Et monsieur DIEMERT en arrive aux questions scientifiques : les Egyptiens pharaoniques ne sont d’aucune race, ce sont des métisses qui vivaient au Sahara aux temps des grandes glaciations. Toutes les recherches historiques et scientifiques le confirment ! Accuser les égyptologues occidentaux de falsification est une aberration ! Jean Philippe DIEMERT en est très convaincu. Malheureusement pour lui, à ce niveau des débats, les convictions sont de peu d’utilité. Quelles preuves avance-t-il pour soutenir ces idées ? Aucune sinon qu’en Europe c’est comme cela que l’on voit ces questions. N’aurait-il pas fallu être plus prudent ? Pour se métisser une population se doit d’être d’une race précise d’abord. A Ouagadougou, il y a des Chinois et à Paris, il y a plein de Nègres. Et pourtant Ouagadougou n’est pas une ville métisse et Paris non plus ! Quelles sont les races de base de l’Egypte pharaonique aux temps par exemple de Ménès le premier pharaon ? Monsieur DIEMERT a-t-il déjà vu une représentation de celui-ci ? A-t-il vu la représentation des Egyptiens avec trois autres types raciaux, réalisée par les pinceaux même des artistes pharaoniques, trouvée dans le tombeau de Ramsès III dans la vallée de rois ? Apparemment non ! Mais qu’importe ! Il suffit de le dire doctement et les Nègres vont croire tout ce qu’il soutiendra parce qu’il est Blanc, pense-t-il. Pardonnons à ce monsieur qui, n’ayant pas une pratique suffisante des commerçants Ouagalais ne sait pas que :  « C’est bon, mais ce n’est pas arrivé » ! « L’impuissant guéri, a toujours tendance à vouloir s’exercer sur la femme de son traditi-praticien » ! En l’occurrence Monsieur DIEMERT, français de France, illustre parfaitement notre adage. Qu’il pardonne donc nos élucubrations !

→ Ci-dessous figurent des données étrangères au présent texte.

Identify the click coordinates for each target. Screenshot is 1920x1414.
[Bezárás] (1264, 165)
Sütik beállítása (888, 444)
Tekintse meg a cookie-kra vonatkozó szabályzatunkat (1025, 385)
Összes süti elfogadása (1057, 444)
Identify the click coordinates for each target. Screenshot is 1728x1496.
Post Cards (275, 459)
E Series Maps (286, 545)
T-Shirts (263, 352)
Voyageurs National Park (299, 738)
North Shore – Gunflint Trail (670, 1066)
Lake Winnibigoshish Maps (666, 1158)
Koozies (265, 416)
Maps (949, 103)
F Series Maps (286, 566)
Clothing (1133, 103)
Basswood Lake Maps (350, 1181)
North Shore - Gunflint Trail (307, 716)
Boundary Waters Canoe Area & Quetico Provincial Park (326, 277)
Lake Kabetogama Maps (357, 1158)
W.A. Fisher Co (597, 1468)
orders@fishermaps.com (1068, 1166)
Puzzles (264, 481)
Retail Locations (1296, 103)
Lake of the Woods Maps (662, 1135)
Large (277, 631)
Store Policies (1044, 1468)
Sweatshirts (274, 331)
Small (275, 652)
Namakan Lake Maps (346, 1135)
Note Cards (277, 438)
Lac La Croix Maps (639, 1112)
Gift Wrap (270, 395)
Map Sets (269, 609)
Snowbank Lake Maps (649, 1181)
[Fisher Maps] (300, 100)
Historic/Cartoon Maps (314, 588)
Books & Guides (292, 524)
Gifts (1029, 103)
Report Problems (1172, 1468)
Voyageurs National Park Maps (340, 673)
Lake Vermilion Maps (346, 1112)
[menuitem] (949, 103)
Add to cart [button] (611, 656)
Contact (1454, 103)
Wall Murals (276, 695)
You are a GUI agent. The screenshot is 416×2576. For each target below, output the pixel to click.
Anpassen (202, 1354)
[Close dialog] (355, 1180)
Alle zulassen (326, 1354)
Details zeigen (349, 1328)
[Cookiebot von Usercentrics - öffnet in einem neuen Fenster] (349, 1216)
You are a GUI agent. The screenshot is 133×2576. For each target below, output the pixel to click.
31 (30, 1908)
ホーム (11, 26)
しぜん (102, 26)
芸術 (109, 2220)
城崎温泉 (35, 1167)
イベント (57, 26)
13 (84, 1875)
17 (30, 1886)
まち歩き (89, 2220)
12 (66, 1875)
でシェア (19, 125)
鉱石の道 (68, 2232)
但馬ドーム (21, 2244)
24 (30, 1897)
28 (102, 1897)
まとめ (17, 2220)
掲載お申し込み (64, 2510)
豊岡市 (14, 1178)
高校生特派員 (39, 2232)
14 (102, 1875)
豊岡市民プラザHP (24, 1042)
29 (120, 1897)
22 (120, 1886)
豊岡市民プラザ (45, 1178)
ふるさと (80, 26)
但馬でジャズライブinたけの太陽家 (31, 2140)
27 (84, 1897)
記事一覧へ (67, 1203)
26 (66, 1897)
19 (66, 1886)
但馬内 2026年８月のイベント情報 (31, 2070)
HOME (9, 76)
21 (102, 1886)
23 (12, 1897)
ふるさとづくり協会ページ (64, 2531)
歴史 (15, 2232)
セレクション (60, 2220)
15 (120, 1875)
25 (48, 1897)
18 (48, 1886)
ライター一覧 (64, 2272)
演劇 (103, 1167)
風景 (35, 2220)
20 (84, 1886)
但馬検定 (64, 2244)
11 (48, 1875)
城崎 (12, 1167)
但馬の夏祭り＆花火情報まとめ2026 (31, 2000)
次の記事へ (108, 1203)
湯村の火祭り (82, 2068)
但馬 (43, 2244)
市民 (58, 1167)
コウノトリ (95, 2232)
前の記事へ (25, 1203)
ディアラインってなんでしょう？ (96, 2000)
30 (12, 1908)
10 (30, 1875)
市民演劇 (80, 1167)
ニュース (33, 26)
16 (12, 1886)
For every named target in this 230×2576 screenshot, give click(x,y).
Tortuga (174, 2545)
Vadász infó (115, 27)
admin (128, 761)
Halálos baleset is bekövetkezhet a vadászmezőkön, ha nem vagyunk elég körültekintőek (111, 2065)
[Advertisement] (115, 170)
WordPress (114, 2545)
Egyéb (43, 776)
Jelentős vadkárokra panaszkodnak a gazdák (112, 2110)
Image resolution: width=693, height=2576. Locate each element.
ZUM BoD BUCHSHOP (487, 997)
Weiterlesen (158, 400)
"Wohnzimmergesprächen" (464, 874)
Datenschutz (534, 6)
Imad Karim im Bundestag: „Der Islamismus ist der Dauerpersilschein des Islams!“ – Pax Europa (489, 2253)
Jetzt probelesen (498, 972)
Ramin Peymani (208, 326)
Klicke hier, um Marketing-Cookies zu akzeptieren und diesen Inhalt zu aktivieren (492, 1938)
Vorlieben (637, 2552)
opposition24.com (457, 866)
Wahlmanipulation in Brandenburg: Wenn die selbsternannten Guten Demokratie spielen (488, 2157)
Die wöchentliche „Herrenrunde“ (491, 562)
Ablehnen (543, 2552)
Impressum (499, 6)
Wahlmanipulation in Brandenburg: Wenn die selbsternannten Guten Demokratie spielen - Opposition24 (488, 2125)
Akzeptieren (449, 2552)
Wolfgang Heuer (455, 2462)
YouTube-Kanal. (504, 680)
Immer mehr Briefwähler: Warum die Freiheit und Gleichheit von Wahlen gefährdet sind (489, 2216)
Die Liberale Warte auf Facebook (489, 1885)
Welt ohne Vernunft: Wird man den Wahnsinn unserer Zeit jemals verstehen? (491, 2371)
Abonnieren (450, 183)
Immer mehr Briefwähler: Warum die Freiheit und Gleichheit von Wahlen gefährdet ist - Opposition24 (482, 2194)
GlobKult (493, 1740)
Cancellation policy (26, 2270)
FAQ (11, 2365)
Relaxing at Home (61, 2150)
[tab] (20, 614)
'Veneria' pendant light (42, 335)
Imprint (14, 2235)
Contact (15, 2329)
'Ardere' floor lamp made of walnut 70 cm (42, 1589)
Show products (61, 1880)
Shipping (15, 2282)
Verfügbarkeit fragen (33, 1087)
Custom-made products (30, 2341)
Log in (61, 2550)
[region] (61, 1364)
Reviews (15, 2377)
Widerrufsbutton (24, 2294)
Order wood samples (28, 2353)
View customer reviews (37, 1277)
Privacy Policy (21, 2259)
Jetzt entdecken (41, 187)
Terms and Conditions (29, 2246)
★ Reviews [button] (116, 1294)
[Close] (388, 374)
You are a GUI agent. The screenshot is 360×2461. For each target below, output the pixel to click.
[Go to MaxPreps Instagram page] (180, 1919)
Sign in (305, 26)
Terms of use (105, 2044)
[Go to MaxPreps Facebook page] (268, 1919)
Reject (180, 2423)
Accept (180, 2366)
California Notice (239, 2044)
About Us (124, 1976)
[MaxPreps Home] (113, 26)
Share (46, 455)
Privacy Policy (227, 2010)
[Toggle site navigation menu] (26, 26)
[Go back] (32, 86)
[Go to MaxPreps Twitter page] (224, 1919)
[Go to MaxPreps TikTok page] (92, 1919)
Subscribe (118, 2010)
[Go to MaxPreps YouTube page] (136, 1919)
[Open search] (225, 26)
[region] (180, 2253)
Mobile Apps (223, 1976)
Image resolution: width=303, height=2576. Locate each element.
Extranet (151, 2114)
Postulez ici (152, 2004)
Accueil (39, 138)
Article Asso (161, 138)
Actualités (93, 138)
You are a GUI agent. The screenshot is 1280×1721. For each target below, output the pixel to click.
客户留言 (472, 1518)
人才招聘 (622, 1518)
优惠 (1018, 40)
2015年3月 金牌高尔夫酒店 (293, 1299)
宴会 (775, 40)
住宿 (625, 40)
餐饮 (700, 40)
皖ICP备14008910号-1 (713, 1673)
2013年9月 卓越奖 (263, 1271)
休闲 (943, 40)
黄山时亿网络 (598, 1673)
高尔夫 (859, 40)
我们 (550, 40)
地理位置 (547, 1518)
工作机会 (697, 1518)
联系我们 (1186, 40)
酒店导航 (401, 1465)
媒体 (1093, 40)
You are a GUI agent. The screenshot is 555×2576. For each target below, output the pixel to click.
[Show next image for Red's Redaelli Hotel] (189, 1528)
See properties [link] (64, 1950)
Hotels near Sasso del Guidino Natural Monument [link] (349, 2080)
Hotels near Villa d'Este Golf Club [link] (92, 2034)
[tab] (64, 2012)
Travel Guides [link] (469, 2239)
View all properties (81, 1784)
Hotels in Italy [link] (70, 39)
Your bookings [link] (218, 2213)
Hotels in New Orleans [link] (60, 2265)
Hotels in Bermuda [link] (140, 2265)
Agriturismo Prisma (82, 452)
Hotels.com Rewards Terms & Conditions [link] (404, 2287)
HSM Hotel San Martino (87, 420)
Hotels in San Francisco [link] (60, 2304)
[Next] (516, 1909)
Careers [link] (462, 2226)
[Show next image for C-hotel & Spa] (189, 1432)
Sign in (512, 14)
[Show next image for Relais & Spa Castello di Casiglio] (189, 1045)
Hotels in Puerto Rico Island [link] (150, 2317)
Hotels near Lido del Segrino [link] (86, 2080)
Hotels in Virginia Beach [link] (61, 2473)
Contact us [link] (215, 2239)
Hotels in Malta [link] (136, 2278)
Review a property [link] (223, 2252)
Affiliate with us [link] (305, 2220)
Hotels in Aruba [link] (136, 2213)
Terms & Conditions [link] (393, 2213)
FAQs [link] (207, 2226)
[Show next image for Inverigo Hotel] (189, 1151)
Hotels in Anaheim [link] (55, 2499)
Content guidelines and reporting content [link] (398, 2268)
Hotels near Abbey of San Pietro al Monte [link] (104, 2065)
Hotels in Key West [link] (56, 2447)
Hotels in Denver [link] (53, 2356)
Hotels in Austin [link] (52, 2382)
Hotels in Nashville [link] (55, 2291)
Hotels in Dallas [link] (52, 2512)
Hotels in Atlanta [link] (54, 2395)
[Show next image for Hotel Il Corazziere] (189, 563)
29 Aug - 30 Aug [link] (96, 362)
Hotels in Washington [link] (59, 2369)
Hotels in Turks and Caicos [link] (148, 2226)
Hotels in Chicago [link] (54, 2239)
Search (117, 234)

Enfin Monsieur DIEMERT aborde ce qu’il pense être les questions de fond : qu’importe les origines ! Inutile de s’en embarrasser. Ce qui compte, c’est le comportement ici, aujourd’hui ! Autrement dit, cela est inutile de chercher à savoir d’où l’on vient. Qui ont été nos parents, d’où viennent-ils, qu’ont-ils réalisé et pourquoi ? Que chacun se contente d’être ce qu’il est, et qu’il cherche à être bon ici et maintenant et la messe de DIEMERT sera dite. Cette manière de voir les choses, indique clairement que monsieur DIEMERT remet en cause l’histoire et la culture humaines ! Car enfin à quoi servent ces éléments, si l’être humain doit se contenter de son présent ? DIEMERT remet ainsi en cause tous les efforts qu’entreprennent tous ces chercheurs et ces savants qui fouillent quotidiennement les moindres recoins de la terre, à la recherche du moindre indice pouvant nous reconnecter à nos ancêtres les plus lointains. Du moins, si les Européens peuvent se permettre de le faire, cela est totalement inutile pour les Africains qui ne réalisent même pas le repas quotidien ! Véritablement Cheikh Anta DIOP avait bien raison lorsqu’il disait : « Quand on aborde les questions de la filiation des Egyptiens, les Occidentaux de  la droite et de la gauche se rejoignent. Ils sont entièrement et foncièrement réfractaires à l’idée que des Noirs puissent avoir quelque chose avec l’Egypte pharaonique. » Le cas de monsieur DIEMERT est éloquent à cet égard. Il a des amis négro-africains. Il les estime tant qu’ils se contentent de se tenir à leur place, c’est-à-dire la dernière. Qu’ils fassent le moindre geste pour montrer que même s’ils sont devenus ce qu’ils sont, ils ne l’ont pas toujours été ; que dans le passé ils aient été grands ne  peut que faire monter sa dose d’adrénaline.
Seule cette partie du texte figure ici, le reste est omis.